- **The data**:
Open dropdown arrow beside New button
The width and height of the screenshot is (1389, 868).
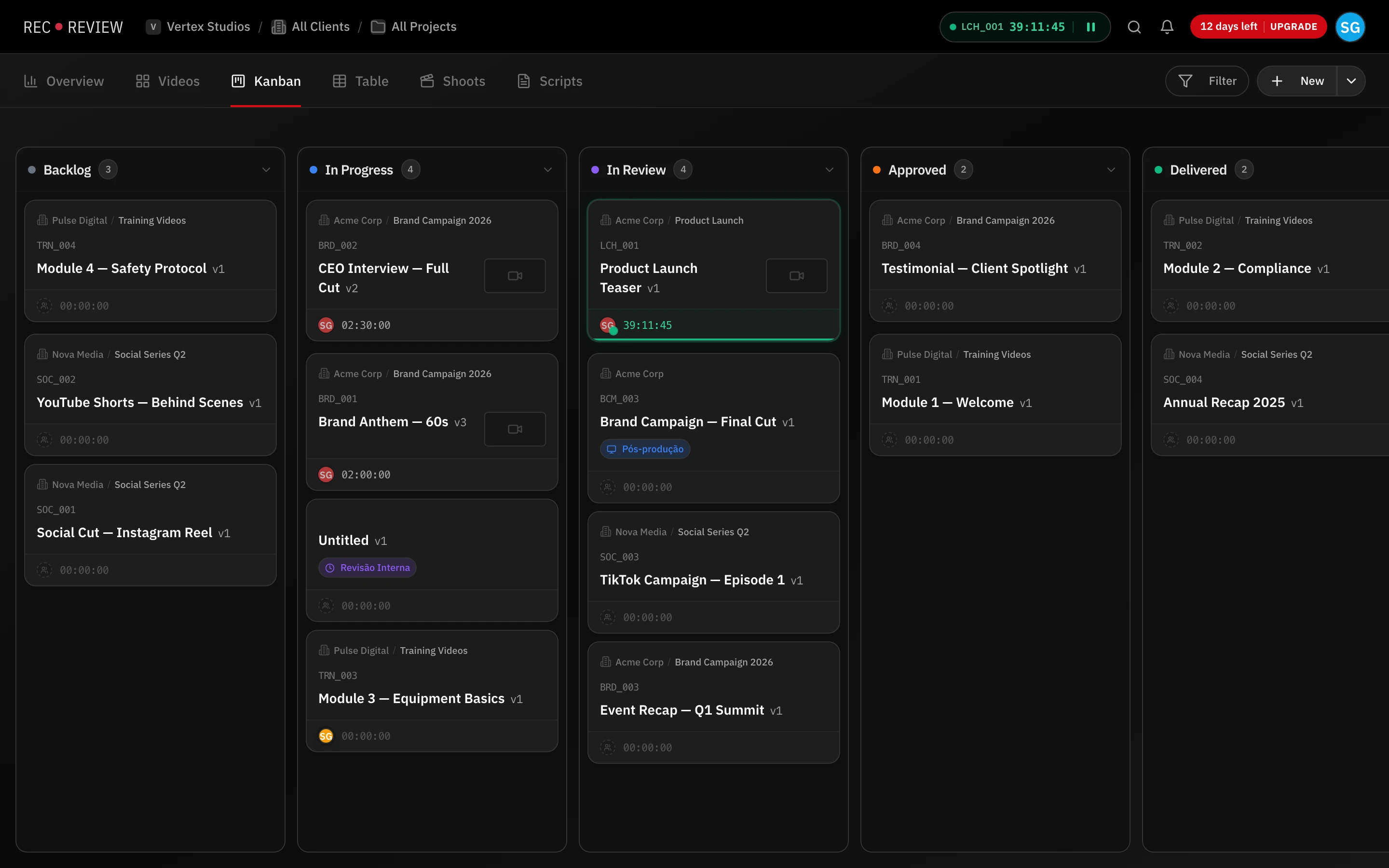(1351, 81)
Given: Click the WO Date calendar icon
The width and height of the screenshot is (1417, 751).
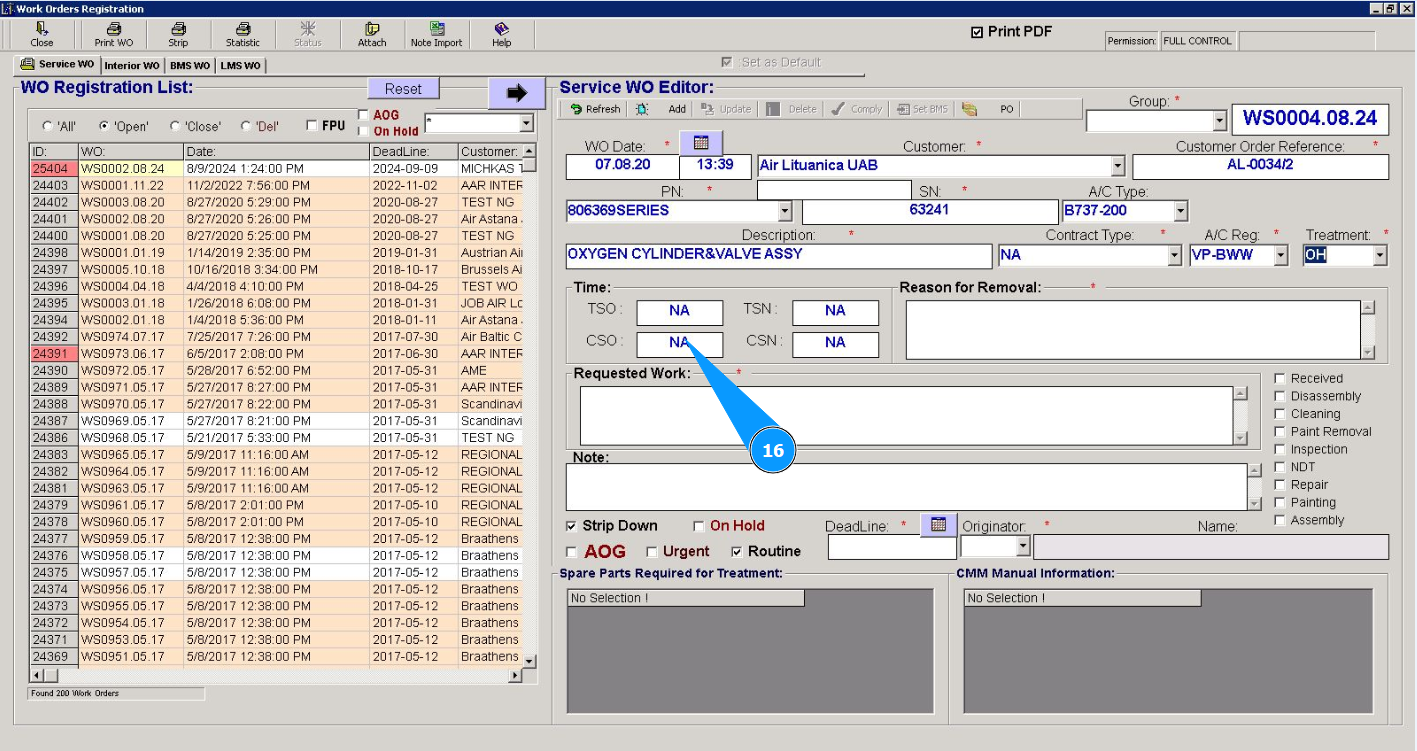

- **Work to be completed**:
Return the text of each record above word for word and in order, leaving out the pictures.

- **Exercise answer**:
Open dropdown arrow beside New button
The width and height of the screenshot is (1389, 868).
(1351, 81)
Given: Click the WO Date calendar icon
The width and height of the screenshot is (1417, 751).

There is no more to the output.